Stated exercise 1: Repeat the stretch of the passage on data ecosystem consumers from "Processes and workloads outside" through "usecase requirements respectively.".

Given passage:
Consumers of data from a data ecosystem consist of two types:

Processes and workloads within your data ecosystem like data processing & analysis tools, AI/ML solutions, data exploration via a querayable interface, and API layer.
Processes and workloads outside the data ecosystem to downstream systems,data exploration via a querayable interface, data as a product, and data syndication etc.

The open data architecture supports common ways of data access from the data lake, including SQL, APIs, search, exports, and bulk access. It allows different personas( data analysts, data scientists, etc.) to do their work at the abstraction level. It supports interoperability, integration, and scalability based on the user and usecase requirements respectively.

The data access could be controlled by a combination of RBAC mechanisms along with fine-grained access control offered by services like AWS Lake formation, Azure Data Share and Google BigLake, etc.

Excerpted data:
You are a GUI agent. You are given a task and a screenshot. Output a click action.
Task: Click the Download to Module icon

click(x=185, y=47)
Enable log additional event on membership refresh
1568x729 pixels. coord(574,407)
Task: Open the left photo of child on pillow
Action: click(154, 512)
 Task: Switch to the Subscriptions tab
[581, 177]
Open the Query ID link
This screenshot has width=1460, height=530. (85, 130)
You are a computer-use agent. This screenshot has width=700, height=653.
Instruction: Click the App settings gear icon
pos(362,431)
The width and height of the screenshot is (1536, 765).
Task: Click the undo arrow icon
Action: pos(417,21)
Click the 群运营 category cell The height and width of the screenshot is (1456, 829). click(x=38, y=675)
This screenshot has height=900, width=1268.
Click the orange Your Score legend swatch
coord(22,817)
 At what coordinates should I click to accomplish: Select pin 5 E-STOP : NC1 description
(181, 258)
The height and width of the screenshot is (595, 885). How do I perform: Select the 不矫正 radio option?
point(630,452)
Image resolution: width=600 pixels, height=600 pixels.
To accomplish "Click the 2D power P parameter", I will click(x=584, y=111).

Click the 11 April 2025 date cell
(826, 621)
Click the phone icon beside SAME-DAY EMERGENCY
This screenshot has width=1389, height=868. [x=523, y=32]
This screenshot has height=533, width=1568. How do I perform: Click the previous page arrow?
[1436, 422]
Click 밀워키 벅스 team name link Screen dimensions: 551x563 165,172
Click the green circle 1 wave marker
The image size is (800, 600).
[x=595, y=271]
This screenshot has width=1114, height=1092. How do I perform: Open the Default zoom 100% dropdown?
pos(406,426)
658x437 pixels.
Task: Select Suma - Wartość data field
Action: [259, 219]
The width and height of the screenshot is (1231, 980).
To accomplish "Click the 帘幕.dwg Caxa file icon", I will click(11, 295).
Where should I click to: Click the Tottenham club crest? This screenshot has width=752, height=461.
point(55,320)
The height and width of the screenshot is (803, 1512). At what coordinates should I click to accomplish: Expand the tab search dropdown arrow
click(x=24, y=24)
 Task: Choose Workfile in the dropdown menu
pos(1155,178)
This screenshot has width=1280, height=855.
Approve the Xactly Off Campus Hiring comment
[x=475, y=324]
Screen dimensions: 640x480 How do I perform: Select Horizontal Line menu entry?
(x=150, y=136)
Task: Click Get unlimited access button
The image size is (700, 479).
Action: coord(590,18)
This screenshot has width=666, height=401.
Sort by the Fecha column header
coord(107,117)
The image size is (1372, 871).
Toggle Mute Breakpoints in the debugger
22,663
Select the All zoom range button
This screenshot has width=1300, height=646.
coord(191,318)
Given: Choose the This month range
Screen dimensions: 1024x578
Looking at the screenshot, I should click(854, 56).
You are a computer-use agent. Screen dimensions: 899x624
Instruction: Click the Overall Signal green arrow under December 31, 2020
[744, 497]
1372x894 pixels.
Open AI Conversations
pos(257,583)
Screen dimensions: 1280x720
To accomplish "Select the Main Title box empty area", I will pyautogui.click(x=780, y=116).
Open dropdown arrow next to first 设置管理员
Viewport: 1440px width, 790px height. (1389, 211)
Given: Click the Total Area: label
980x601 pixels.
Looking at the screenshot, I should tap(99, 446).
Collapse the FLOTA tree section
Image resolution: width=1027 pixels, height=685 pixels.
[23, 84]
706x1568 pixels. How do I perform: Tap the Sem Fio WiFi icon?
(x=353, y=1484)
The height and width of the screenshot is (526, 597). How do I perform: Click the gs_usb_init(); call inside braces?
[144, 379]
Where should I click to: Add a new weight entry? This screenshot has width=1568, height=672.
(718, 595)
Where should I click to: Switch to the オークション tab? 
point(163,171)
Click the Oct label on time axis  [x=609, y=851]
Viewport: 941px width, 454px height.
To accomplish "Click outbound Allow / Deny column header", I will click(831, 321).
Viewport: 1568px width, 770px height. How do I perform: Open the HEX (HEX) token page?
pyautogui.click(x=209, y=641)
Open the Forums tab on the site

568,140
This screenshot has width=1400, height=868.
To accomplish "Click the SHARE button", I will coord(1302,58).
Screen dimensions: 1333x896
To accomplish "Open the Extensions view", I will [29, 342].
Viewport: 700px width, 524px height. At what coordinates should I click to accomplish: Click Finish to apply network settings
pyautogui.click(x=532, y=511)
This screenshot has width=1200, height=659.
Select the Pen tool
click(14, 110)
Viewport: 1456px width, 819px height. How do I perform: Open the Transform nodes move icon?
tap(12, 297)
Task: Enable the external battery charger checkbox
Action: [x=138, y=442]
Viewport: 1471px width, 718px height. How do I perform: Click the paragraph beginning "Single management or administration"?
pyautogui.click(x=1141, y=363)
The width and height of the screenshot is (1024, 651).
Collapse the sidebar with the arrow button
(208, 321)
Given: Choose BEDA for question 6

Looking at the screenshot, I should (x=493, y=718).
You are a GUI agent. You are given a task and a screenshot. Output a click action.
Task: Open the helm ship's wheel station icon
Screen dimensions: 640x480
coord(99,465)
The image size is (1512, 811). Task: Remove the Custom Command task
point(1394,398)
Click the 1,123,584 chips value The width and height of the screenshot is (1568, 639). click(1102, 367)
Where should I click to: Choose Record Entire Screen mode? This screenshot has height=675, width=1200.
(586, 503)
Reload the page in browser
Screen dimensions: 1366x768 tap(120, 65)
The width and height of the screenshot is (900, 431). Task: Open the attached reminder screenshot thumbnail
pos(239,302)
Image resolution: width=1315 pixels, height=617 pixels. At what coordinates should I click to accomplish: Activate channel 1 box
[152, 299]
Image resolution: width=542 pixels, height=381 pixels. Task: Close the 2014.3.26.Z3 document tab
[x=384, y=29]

Stated exercise 2: Present the stretch of the records from the line containing "Reload the page in browser" through the end of the records as a Markdown table with the columns Number and Record line, skipping blank lines.

Exercise solution 1:
Processes and workloads outside the data ecosystem to downstream systems,data exploration via a querayable interface, data as a product, and data syndication etc.

The open data architecture supports common ways of data access from the data lake, including SQL, APIs, search, exports, and bulk access. It allows different personas( data analysts, data scientists, etc.) to do their work at the abstraction level. It supports interoperability, integration, and scalability based on the user and usecase requirements respectively.

Exercise solution 2:
| Number | Record line |
|---|---|
| 1 | Reload the page in browser |
| 2 | Screen dimensions: 1366x768 tap(120, 65) |
| 3 | The width and height of the screenshot is (900, 431). Task: Open the attached reminder screenshot thumbnail |
| 4 | pos(239,302) |
| 5 | Image resolution: width=1315 pixels, height=617 pixels. At what coordinates should I click to accomplish: Activate channel 1 box |
| 6 | [152, 299] |
| 7 | Image resolution: width=542 pixels, height=381 pixels. Task: Close the 2014.3.26.Z3 document tab |
| 8 | [x=384, y=29] |